Degenerative Disc Disease
Degenerative disc disease is a weakening of one or more intervertebral discs, which normally act as a cushion between the vertebrae.
- Annulus Tears
Degenerative disc disease generally begins when small tears appear in the intervertebral disc wall, called the annulus. These tears can cause pain.
- Annulus Heals
The tears heal, creating scar tissue that is not as strong as the original intervertebral disc wall. If the back is repeatedly injured, the process of tearing and scarring may continue, weakening the intervertebral disc wall.
- Nucleus Weakens
Over time, the nucleus of the disc becomes damaged and loses some of its water content. The water content is needed to keep the intervertebral disc functioning as a shock absorber for the spine.
- Nucleus Collapses
Unable to act as a cushion, the nucleus collapses. The vertebrae above and below the damaged intervertebral disc slide closer together. This improper alignment causes the facet joints to twist into an unnatural position.
- Bone Spurs Form
In time this awkward positioning of the vertebrae may create bone spurs. If these spurs grow into the spinal canal, they may pinch the spinal cord and nerves.
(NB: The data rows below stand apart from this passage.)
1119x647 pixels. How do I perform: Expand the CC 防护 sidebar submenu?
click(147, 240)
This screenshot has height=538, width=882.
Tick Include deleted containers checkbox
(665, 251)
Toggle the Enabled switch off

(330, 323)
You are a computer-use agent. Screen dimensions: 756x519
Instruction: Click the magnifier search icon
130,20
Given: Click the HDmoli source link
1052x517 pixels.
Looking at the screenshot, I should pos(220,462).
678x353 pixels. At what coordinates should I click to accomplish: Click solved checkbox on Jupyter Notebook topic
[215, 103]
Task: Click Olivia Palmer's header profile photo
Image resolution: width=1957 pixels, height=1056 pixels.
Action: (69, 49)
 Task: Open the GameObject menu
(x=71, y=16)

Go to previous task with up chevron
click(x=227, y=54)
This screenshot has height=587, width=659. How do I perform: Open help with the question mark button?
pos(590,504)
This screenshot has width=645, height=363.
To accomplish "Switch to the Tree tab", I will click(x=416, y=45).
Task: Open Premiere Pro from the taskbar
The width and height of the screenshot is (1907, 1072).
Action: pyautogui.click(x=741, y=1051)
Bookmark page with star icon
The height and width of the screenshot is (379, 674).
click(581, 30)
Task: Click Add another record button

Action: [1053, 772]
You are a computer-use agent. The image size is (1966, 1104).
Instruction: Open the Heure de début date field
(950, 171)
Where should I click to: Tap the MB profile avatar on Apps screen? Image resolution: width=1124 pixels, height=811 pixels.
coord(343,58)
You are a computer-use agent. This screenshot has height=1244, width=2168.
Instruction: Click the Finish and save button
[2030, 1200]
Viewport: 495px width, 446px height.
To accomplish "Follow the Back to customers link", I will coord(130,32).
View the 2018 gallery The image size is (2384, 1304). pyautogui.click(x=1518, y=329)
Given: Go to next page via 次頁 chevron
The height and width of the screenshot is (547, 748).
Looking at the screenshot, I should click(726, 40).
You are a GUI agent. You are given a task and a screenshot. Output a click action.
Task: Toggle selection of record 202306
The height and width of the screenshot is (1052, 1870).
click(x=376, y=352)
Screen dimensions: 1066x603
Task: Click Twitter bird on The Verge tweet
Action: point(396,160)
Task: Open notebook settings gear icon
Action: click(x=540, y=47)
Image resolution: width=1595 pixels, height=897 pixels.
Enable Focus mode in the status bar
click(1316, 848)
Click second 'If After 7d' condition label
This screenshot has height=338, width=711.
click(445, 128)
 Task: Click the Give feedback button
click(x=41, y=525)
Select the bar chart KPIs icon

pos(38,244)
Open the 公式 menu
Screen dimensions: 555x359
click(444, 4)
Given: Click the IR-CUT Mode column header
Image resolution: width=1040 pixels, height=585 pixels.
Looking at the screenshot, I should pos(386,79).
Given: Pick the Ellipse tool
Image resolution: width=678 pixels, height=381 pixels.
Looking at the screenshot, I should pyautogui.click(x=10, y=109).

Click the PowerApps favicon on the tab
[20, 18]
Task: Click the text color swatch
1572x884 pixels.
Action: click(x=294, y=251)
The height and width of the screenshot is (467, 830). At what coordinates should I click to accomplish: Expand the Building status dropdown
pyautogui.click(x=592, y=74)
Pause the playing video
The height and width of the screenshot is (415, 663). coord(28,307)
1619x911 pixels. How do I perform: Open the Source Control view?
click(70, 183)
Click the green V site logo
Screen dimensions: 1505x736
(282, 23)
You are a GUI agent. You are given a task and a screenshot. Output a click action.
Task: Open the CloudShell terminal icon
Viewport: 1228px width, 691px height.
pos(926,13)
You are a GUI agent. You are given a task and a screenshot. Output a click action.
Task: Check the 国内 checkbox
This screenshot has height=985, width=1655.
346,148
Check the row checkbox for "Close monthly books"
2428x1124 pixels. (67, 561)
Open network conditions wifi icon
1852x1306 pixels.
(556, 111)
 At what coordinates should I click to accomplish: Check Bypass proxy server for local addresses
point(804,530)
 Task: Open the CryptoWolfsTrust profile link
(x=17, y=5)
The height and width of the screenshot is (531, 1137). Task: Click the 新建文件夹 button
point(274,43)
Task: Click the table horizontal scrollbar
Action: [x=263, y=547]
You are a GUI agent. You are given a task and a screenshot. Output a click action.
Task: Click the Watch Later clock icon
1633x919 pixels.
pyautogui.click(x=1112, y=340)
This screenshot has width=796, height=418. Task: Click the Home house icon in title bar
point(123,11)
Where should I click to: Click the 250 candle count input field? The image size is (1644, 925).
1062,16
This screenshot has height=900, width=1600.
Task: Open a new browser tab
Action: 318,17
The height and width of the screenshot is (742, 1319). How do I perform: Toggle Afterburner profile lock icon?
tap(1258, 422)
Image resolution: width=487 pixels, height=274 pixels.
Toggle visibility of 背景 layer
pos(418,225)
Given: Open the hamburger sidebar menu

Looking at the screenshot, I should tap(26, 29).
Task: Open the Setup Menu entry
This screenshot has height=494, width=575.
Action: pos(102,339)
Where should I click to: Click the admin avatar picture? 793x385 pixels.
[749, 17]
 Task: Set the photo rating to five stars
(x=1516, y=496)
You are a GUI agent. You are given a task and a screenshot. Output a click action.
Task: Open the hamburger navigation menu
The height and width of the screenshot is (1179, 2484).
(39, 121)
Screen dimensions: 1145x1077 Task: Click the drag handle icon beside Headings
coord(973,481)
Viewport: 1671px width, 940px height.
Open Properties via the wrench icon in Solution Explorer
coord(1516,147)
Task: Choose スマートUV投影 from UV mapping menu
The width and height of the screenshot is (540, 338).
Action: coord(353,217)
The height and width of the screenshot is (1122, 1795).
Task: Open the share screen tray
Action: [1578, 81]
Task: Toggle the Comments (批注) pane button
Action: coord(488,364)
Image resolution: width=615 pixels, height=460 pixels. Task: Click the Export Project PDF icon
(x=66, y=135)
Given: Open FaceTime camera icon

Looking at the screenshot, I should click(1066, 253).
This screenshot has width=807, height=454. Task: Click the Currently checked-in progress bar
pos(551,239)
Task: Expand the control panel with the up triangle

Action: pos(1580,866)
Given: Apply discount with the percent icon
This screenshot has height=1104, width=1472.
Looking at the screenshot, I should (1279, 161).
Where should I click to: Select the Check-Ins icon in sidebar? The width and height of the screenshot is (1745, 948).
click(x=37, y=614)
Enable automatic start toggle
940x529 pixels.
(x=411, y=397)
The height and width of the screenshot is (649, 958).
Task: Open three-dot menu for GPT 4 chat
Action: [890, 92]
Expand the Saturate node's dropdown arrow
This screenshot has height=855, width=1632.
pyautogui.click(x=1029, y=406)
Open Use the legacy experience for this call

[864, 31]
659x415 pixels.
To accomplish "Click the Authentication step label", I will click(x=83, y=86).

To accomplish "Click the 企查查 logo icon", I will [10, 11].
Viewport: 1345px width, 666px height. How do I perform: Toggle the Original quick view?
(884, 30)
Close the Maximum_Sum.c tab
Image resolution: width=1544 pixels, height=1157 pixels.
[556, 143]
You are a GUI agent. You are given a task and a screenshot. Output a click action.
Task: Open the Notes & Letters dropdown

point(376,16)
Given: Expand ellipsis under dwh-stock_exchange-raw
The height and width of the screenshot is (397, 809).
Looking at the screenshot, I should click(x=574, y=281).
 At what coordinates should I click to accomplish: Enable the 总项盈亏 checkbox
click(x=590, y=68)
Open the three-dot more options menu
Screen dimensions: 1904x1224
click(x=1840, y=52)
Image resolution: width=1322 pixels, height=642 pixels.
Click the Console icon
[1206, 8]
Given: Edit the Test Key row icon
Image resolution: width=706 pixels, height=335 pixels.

This condition can develop as a natural part of the aging process, but it may also result from injury to the back.
The site of the injury may be painful. Some people experience pain, numbness or tingling in the legs. Strong pain tends to come and go. Bending, twisting and sitting may make the pain worse. Lying down relieves pressure on the spine.
Often degenerative disc disease can be successfully treated without surgery. Physical therapy, chiropractic treatments, or anti-inflammatory medications may provide relief of these troubling symptoms. Surgery may be recommended if conservative treatment options do not provide relief within three months. There are many surgical options depending on the severity of degenerative disc disease.